## BEGIN
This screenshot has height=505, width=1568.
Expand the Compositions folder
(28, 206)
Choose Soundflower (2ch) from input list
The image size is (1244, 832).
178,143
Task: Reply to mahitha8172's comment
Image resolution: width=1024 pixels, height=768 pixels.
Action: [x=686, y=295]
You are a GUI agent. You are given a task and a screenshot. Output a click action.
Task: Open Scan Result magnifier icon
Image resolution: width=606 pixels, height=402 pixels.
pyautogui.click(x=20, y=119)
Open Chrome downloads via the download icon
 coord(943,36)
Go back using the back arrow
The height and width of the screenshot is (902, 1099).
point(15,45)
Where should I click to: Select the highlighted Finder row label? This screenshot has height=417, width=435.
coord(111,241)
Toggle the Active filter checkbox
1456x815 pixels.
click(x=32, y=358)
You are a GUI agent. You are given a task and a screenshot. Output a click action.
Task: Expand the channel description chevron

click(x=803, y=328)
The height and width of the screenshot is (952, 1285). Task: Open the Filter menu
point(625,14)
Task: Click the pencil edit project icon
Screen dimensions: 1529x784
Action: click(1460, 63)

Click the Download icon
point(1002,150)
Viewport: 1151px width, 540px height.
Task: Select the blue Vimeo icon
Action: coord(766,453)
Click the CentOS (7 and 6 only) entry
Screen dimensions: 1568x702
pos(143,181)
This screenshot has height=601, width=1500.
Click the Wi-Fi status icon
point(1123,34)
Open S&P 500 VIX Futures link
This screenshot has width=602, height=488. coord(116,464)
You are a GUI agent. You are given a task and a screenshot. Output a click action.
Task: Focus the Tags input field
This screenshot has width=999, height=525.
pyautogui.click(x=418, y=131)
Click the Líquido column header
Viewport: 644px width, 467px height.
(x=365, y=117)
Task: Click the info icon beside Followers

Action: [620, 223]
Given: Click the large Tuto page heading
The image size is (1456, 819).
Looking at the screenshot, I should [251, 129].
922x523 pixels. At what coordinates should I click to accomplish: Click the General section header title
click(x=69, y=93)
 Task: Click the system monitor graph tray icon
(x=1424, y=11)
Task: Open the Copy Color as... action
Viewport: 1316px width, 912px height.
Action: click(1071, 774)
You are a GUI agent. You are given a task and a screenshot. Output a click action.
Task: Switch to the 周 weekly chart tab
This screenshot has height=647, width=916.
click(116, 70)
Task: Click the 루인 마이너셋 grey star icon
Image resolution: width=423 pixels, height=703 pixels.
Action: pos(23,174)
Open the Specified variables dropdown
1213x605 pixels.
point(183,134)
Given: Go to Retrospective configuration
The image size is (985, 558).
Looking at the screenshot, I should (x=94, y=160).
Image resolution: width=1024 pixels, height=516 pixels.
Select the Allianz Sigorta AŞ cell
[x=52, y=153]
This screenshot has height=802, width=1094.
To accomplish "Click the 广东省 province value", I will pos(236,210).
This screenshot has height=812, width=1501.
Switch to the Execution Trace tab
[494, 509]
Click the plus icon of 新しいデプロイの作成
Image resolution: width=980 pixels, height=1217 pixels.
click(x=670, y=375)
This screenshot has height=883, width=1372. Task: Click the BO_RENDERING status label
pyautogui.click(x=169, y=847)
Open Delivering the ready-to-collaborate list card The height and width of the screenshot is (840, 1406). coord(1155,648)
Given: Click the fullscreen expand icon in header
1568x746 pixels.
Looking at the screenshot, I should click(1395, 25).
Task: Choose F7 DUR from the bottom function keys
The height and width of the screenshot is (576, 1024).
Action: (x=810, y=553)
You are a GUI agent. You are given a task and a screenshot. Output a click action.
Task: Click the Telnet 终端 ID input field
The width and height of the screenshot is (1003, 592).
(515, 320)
## END
→ **JOB**
Reproduce the entire listing above word for word, keeping every line in its original order and form.

→ **TASK RESULT**
This screenshot has height=505, width=1568.
Expand the Compositions folder
(28, 206)
Choose Soundflower (2ch) from input list
The image size is (1244, 832).
178,143
Task: Reply to mahitha8172's comment
Image resolution: width=1024 pixels, height=768 pixels.
Action: [x=686, y=295]
You are a GUI agent. You are given a task and a screenshot. Output a click action.
Task: Open Scan Result magnifier icon
Image resolution: width=606 pixels, height=402 pixels.
pyautogui.click(x=20, y=119)
Open Chrome downloads via the download icon
 coord(943,36)
Go back using the back arrow
The height and width of the screenshot is (902, 1099).
point(15,45)
Where should I click to: Select the highlighted Finder row label? This screenshot has height=417, width=435.
coord(111,241)
Toggle the Active filter checkbox
1456x815 pixels.
click(x=32, y=358)
You are a GUI agent. You are given a task and a screenshot. Output a click action.
Task: Expand the channel description chevron

click(x=803, y=328)
The height and width of the screenshot is (952, 1285). Task: Open the Filter menu
point(625,14)
Task: Click the pencil edit project icon
Screen dimensions: 1529x784
Action: click(1460, 63)

Click the Download icon
point(1002,150)
Viewport: 1151px width, 540px height.
Task: Select the blue Vimeo icon
Action: coord(766,453)
Click the CentOS (7 and 6 only) entry
Screen dimensions: 1568x702
pos(143,181)
This screenshot has height=601, width=1500.
Click the Wi-Fi status icon
point(1123,34)
Open S&P 500 VIX Futures link
This screenshot has width=602, height=488. coord(116,464)
You are a GUI agent. You are given a task and a screenshot. Output a click action.
Task: Focus the Tags input field
This screenshot has width=999, height=525.
pyautogui.click(x=418, y=131)
Click the Líquido column header
Viewport: 644px width, 467px height.
(x=365, y=117)
Task: Click the info icon beside Followers

Action: [620, 223]
Given: Click the large Tuto page heading
The image size is (1456, 819).
Looking at the screenshot, I should [251, 129].
922x523 pixels. At what coordinates should I click to accomplish: Click the General section header title
click(x=69, y=93)
 Task: Click the system monitor graph tray icon
(x=1424, y=11)
Task: Open the Copy Color as... action
Viewport: 1316px width, 912px height.
Action: click(1071, 774)
You are a GUI agent. You are given a task and a screenshot. Output a click action.
Task: Switch to the 周 weekly chart tab
This screenshot has height=647, width=916.
click(116, 70)
Task: Click the 루인 마이너셋 grey star icon
Image resolution: width=423 pixels, height=703 pixels.
Action: pos(23,174)
Open the Specified variables dropdown
1213x605 pixels.
point(183,134)
Given: Go to Retrospective configuration
The image size is (985, 558).
Looking at the screenshot, I should (x=94, y=160).
Image resolution: width=1024 pixels, height=516 pixels.
Select the Allianz Sigorta AŞ cell
[x=52, y=153]
This screenshot has height=802, width=1094.
To accomplish "Click the 广东省 province value", I will pos(236,210).
This screenshot has height=812, width=1501.
Switch to the Execution Trace tab
[494, 509]
Click the plus icon of 新しいデプロイの作成
Image resolution: width=980 pixels, height=1217 pixels.
click(x=670, y=375)
This screenshot has height=883, width=1372. Task: Click the BO_RENDERING status label
pyautogui.click(x=169, y=847)
Open Delivering the ready-to-collaborate list card The height and width of the screenshot is (840, 1406). coord(1155,648)
Given: Click the fullscreen expand icon in header
1568x746 pixels.
Looking at the screenshot, I should click(1395, 25).
Task: Choose F7 DUR from the bottom function keys
The height and width of the screenshot is (576, 1024).
Action: (x=810, y=553)
You are a GUI agent. You are given a task and a screenshot. Output a click action.
Task: Click the Telnet 终端 ID input field
The width and height of the screenshot is (1003, 592).
(515, 320)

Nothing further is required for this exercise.